Потянулись — не скажу, чтобы очень скучные — недели, месяцы, годы, наполненные литературной работой, поездками то в Москву, то в пригородные местности, коллекционированием редких книг, рисунков и офортов, посещением театров, клубов, выставок, добыванием денег для отсылки детям, для друзей, цену дружбы которых я знал, но которым не мог отказать при виде нужды, одолевавшей их.
В Москве я познакомился, поехавши туда на несколько дней по литературному делу, с двумя фельетонистами: с Дорошевичем: и с Амфитеатровым[2]. Дорошевич жил в меблированной комнате, еще худенький, длинноносый молодой человек, прославившийся уже своими остроумными фельетонами.
Дорошевич был сыном московской бульварной романистки Соколовой[3]. По-видимому, он не получил никакого воспитания, и история великих людей застает его уже в шестнадцать лет писцом в полицейском участке. Раннее столкновение с жизнью в ее уличных и полицейских отображениях кладет свою печать на душу будущего писателя. Он весел, игрив, за словом в карман не лезет, если нужно, скажет дерзость, а не то многозначительно промолчит, что иногда бывает красноречивее слов.
Отсюда у него вырабатывается стиль, состоящий из коротеньких в одну или пол-строчку фразой, нередко колючих, как иголки. События дня и даже минуты для него имеют прелесть и занимательность только до событий следующего дня. Есть существа в природе, которые живут, только пока заходит солнце. Но ничто не сравнится с жизнерадостностью их танца в сиянии умирающего солнца. Дорошевич был такой эфемеридой.

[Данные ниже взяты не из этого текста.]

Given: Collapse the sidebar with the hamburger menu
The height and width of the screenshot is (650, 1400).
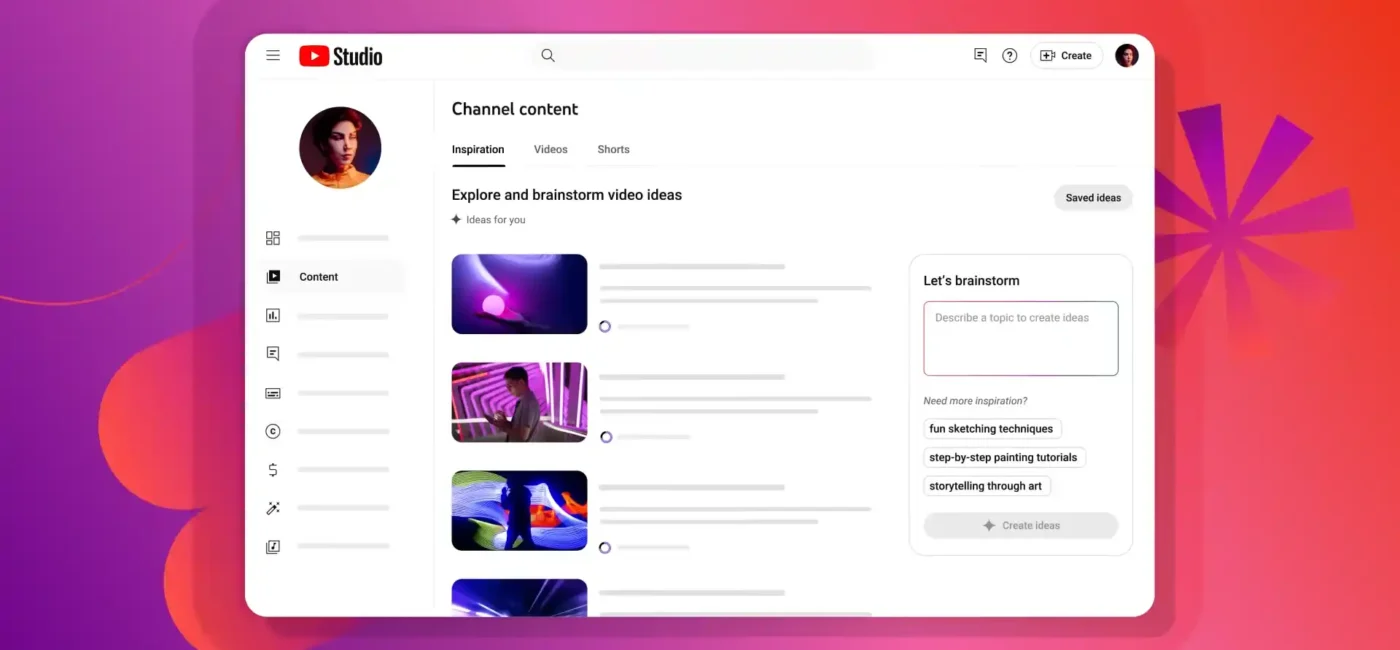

Та девушка, которая, славилась своей красотой в Киеве и способностью нежно сближаться только с теми, кто ей нравился, а нравились ей многие, как и она многим, и с которой Бибиков списал героиню «Чистой любви»[4] (Михайловский похвалил роман), очутилась уже в Москве и жила с Дорошевичем. Сожительство, впрочем, было непродолжительное, Дорошевич не признавал еще длинных фельетонов и не писал еще больших книг, вроде книги о Сахалине[5]. Со мной он был немного застенчив, пригласил взять экипаж и поехать всем вместе в какой-то сад, но мне было некогда, я был не расположен и отказался. Во всяком случае, мы расстались приятелями.
В «Лоскутной» гостинице у Иверских ворот я застал у себя Амфитеатрова.

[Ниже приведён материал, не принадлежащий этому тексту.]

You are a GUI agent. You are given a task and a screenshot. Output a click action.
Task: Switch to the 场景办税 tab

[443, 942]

— Я только-что приехал, пообедал в ресторане и, узнав, что вы здесь, зашел к вам, — начал он. — Хорошо, что мы с вами не разминулись в коридоре. Я целый день езжу на своей лошади, потому что не могу терять ни минуты. Уйму зарабатываю и столько же проживаю. В конце концов долги. Время — деньги, совершенно верно. Но как вы поживаете, что пишете, что намерены делать в Москве, для чего приехали? Что вы думаете о «Новостях Дня», о «Московском Листке», о «Русском Обозрении» князя Цертелева?[6] Когда вы уедете обратно в Петербург?

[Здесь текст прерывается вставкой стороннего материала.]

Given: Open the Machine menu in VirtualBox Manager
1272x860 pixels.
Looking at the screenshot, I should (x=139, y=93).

Он забросал меня вопросами. Мы вошли в номер, я смотрел на него, на его коренастую высокую фигуру молодого человека со втянутою в плечи шеею, близорукого и, тем не менее, всё, казалось, видящего и крайне наблюдательного.
— Ах, закис я в Москве, — начал он. — Провинция-матушка! Хотелось бы на голубятню, на колокольню, чтоб кругозор был пошире. Но позвольте спросить, вы знакомы с моими фельетонами?
— Мне присылают «Новости Дня».
— Не спрашиваю у вас мнения. В глаза трудно сказать. Однако, я пишу иначе, чем Дорошевич; во всяком случае я пишу серьезнее. Для большой газеты! А «Новости Дня» уже не для меня, будем прямо говорить!
Он рассказал мне, что был певцом, что мечтает о романе, о драме, что владеет стихом, что отец его — протопоп. Повез меня к себе, угощал, познакомил с своей женой, уже немолодой, бывшей артисткой, был удивительно словоохотлив и всё тосковал о большой газете, всё тянуло его в Петербург.